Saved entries
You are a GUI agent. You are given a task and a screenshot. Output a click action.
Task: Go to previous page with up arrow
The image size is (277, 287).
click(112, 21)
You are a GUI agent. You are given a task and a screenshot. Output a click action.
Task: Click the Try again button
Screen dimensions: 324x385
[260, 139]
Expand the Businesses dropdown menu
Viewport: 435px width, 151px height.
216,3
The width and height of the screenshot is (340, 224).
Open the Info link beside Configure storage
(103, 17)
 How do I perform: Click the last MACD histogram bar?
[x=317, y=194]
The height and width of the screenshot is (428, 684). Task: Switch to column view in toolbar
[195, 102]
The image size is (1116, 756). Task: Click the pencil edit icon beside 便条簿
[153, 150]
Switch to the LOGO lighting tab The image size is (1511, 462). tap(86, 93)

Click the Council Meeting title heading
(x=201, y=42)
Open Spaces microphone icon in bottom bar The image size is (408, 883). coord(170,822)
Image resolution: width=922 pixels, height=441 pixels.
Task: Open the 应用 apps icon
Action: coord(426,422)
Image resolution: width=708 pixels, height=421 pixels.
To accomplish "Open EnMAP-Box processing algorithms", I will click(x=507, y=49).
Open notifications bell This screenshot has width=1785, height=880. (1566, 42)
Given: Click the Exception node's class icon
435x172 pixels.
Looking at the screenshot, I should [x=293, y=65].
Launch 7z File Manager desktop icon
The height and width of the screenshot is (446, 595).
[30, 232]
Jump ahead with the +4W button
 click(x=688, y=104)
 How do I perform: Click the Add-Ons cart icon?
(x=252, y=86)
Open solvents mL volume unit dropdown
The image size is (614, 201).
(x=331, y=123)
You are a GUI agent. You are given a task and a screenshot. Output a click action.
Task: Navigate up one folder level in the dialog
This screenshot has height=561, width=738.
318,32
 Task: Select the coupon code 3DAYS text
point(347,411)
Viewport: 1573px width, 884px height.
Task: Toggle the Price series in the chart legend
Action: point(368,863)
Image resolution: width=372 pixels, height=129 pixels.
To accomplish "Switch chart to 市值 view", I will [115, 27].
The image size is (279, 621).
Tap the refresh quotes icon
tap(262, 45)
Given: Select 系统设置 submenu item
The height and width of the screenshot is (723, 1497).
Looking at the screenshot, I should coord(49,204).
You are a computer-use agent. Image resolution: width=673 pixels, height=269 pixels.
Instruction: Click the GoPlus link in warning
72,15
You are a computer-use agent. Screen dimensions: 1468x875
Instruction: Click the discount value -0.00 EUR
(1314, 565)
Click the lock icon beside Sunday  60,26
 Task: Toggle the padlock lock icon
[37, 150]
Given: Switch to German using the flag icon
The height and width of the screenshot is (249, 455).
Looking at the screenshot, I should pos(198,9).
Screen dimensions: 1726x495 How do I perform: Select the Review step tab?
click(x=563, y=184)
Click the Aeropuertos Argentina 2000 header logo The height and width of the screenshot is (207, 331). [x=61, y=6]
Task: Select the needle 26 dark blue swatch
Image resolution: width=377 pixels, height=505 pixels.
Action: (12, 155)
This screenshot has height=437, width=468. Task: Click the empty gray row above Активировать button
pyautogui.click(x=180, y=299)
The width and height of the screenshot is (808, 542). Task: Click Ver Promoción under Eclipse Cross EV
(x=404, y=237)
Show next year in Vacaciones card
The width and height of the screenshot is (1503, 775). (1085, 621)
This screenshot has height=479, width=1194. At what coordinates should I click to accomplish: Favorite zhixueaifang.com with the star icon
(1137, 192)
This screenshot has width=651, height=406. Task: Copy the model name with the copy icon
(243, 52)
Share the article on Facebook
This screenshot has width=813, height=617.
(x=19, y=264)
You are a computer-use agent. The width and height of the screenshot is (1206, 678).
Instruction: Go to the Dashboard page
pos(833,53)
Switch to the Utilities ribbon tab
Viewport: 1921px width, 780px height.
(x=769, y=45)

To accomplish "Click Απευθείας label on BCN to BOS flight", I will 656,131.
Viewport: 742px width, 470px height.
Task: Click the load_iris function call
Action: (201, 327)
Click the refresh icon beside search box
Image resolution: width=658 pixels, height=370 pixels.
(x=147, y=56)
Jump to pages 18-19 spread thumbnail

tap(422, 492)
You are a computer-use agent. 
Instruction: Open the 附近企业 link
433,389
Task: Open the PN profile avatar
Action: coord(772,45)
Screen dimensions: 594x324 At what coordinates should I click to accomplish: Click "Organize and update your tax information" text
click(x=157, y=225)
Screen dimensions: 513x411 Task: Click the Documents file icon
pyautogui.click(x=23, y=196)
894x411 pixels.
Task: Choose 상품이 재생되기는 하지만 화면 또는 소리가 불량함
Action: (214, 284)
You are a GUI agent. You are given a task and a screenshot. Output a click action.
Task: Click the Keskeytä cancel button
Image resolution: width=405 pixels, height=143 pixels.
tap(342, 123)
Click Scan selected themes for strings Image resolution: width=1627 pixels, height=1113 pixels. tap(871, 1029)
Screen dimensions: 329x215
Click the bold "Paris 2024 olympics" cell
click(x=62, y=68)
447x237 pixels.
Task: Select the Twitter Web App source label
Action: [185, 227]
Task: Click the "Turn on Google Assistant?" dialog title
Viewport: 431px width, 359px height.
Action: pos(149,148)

**Problem to solve:**
Your answer must be a single number: the count of lines in these records that contain "dialog".

**Your response:**
2